SPI Protocol — Interview Questions & Answers

Basics and Architecture

QWhat is SPI and what are its main advantages over I2C and UART?

SPI (Serial Peripheral Interface) is a synchronous, full-duplex serial protocol with a master-slave architecture using four signals: SCK (clock), MOSI (Master Out Slave In), MISO (Master In Slave Out), and CS/SS (Chip Select). The master generates the clock and selects which slave to communicate with by asserting its chip select line.

SPI's primary advantages stem from its simplicity and speed. (1) High throughput — SPI clock rates commonly reach 10-50 MHz, with some devices supporting 100+ MHz. There is no addressing overhead, no ACK/NACK handshaking, and no start/stop bit framing — every clock cycle transfers one bit of useful data in each direction. (2) Full duplex — MOSI and MISO operate simultaneously, so the master sends a command while receiving the response to the previous command. This pipelining doubles effective throughput for protocols that exploit it. (3) Simple hardware — at its core, SPI is just two shift registers connected in a ring. A slave can be implemented with a single shift register IC and a few gates, making it trivial to bit-bang in software.

The cost of this simplicity is that SPI has no built-in error detection (no ACK, CRC, or parity), no standard for multi-master operation, and requires one dedicated CS pin per slave — which becomes a real constraint when connecting many peripherals.

QExplain CPOL and CPHA. What are the four SPI modes, and how do you choose the right one?

CPOL (Clock Polarity) and CPHA (Clock Phase) define when data is driven onto the bus and when it is sampled. Getting them wrong is the number-one cause of "SPI isn't working" bugs.

CPOL sets the clock's idle state: CPOL=0 means SCK idles low; CPOL=1 means SCK idles high. CPHA determines which clock edge is used for sampling data: CPHA=0 means data is sampled on the first (leading) edge and shifted out on the second (trailing) edge; CPHA=1 means data is sampled on the second (trailing) edge and shifted out on the first (leading) edge.
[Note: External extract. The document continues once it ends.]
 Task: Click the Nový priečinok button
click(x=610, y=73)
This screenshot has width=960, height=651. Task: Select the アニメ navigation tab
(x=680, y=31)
The four combinations yield four SPI modes:

Mode	CPOL	CPHA	SCK Idle	Data Sampled On	Data Shifted On
0	0	0	Low	Rising edge	Falling edge
1	0	1	Low	Falling edge	Rising edge
2	1	0	High	Falling edge	Rising edge
3	1	1	High	Rising edge	Falling edge

You choose the mode by consulting the slave device's datasheet — it specifies which mode(s) the device supports. Most sensors and flash chips use Mode 0 or Mode 3 (sample on rising edge). The master must be configured to match. If you have multiple slaves on the same bus that require different modes, you must reconfigure the master's SPI peripheral each time you switch between them (before asserting the next CS).
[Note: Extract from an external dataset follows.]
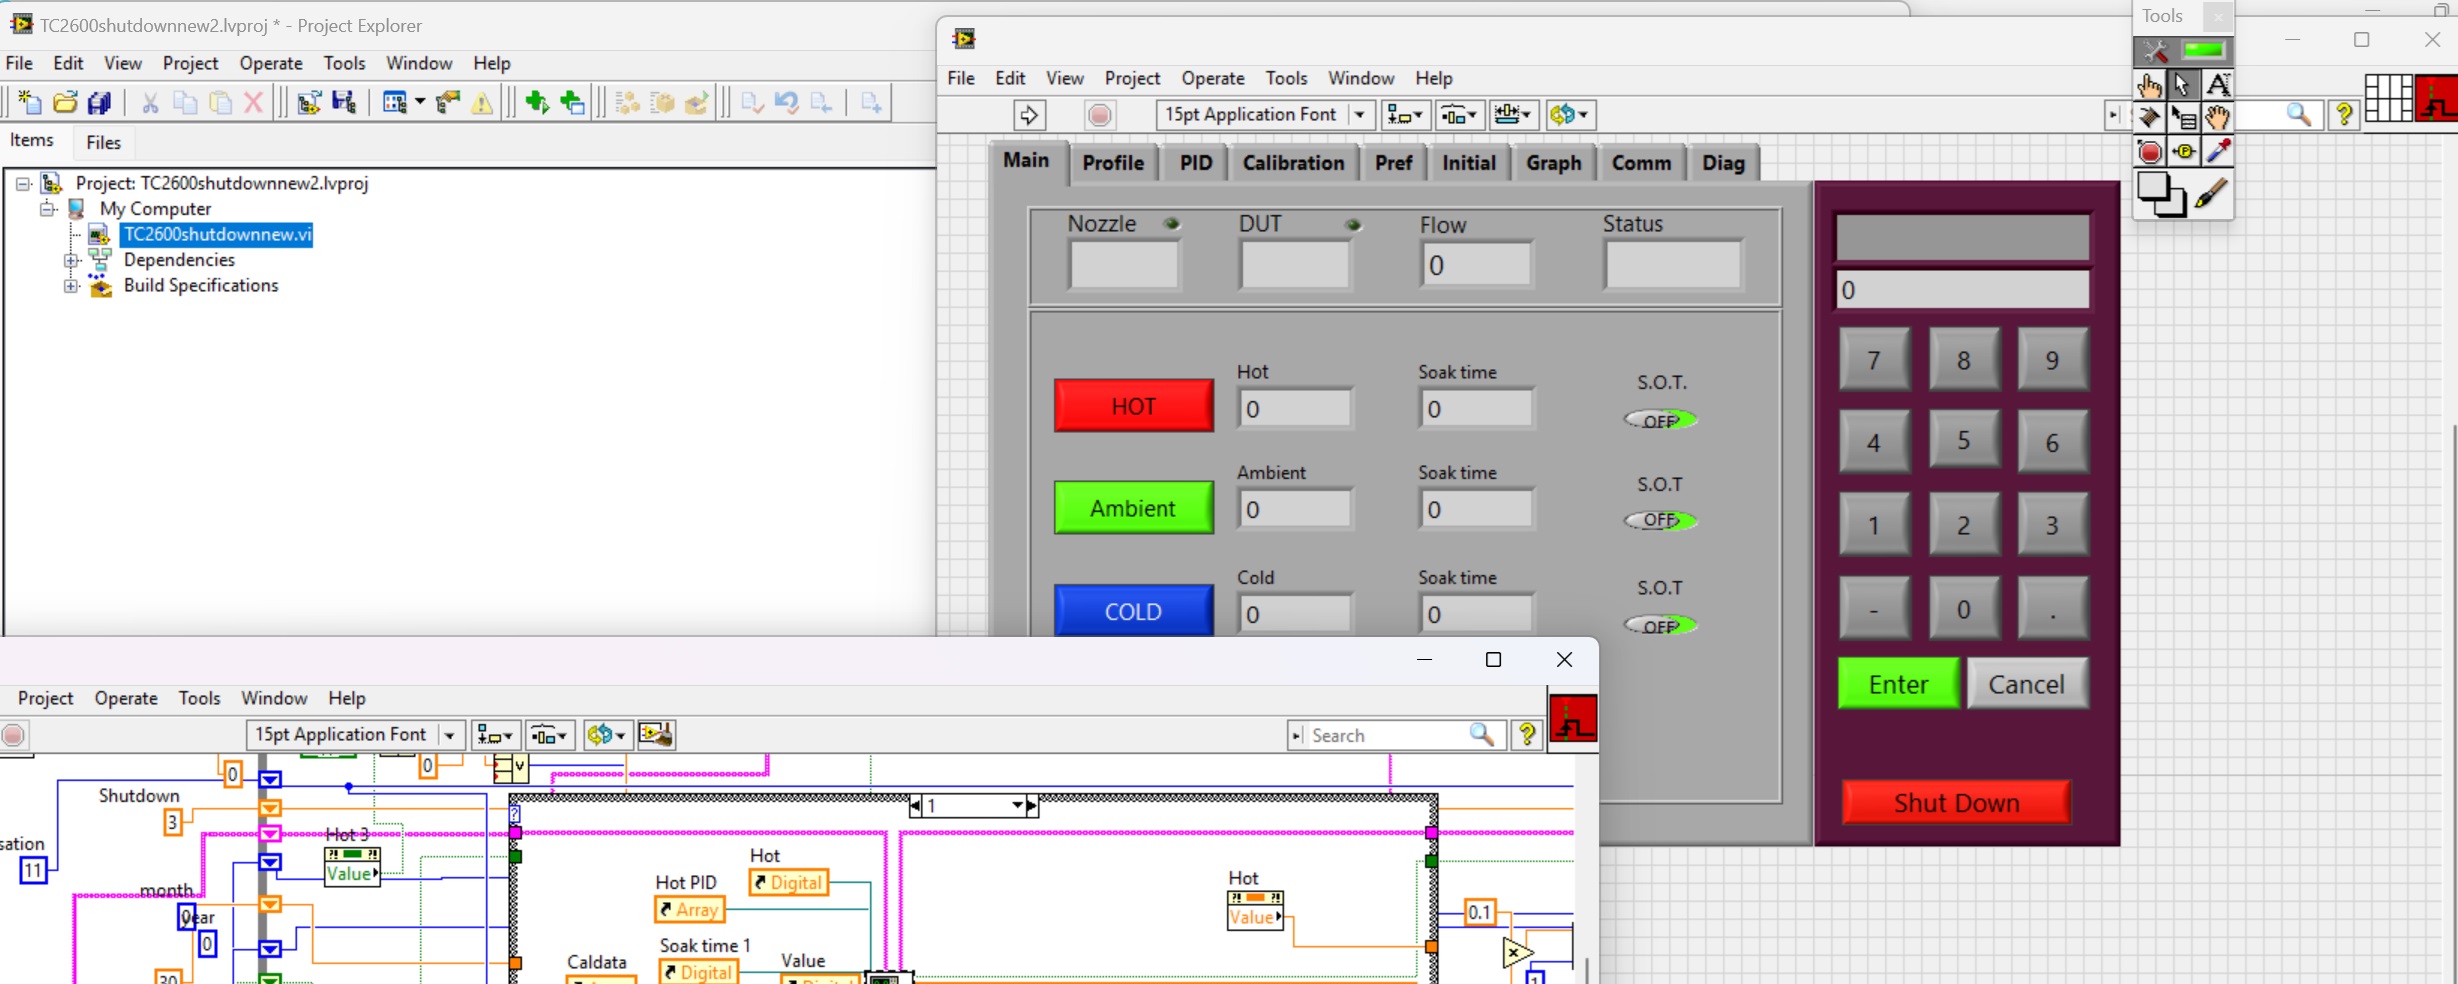Open the Operate menu in Project Explorer
The height and width of the screenshot is (984, 2458).
tap(270, 63)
A common interview trap: candidates memorize the table but cannot explain why mode matters. The answer is setup and hold time — data must be stable on the bus for a minimum time before and after the sample edge. If the master drives data on the same edge it samples, the slave sees data that is still transitioning, and communication fails.

Chip Select and Multi-Slave Topologies

QHow does chip select (CS) work, and what are the timing requirements around it?

Chip select is a dedicated active-low signal from the master to each slave. When CS is driven low, the slave is selected: it enables its MISO output driver and begins responding to clock transitions. When CS is high, the slave ignores SCK and MOSI, and its MISO output enters high-impedance (tri-state) to avoid bus contention.

Timing around CS is critical and often overlooked. Most SPI slave devices specify two timing parameters in their datasheets: (1) CS setup time — the minimum time CS must be asserted (low) before the first SCK edge, typically 5-50 ns. If you violate this, the slave is not ready and misses the first bit. (2) CS hold time — the minimum time CS must remain asserted after the last SCK edge, before being de-asserted. Violating this can cause the slave to discard the last byte.

Additionally, many devices require a minimum CS high time between transactions — the time CS must remain de-asserted before it can be asserted again. Flash memories, for example, often need 50-100 ns of CS high time to latch the previous command. At SPI clock speeds above 10 MHz, firmware that de-asserts and immediately re-asserts CS may violate this timing. Inserting a few NOPs or using a GPIO toggle with a brief delay between transactions solves this.

When using hardware-managed CS (where the SPI peripheral controls the CS pin automatically), verify that the peripheral's behavior matches the slave's requirements. Some MCU SPI peripherals de-assert CS between every byte by default, which breaks multi-byte transactions for slaves that expect CS to remain low for the entire command sequence. In such cases, use software-controlled CS (a regular GPIO pin) for more precise control.

QWhat happens if two SPI slaves are selected simultaneously, and how do you prevent it?

If two CS lines are asserted at the same time, both slaves enable their MISO output drivers and drive the shared MISO line simultaneously. If one drives high while the other drives low, a short-circuit current flows through both output stages. This corrupts the data the master reads, and in the worst case, the sustained contention current can damage the output transistors of one or both slave devices.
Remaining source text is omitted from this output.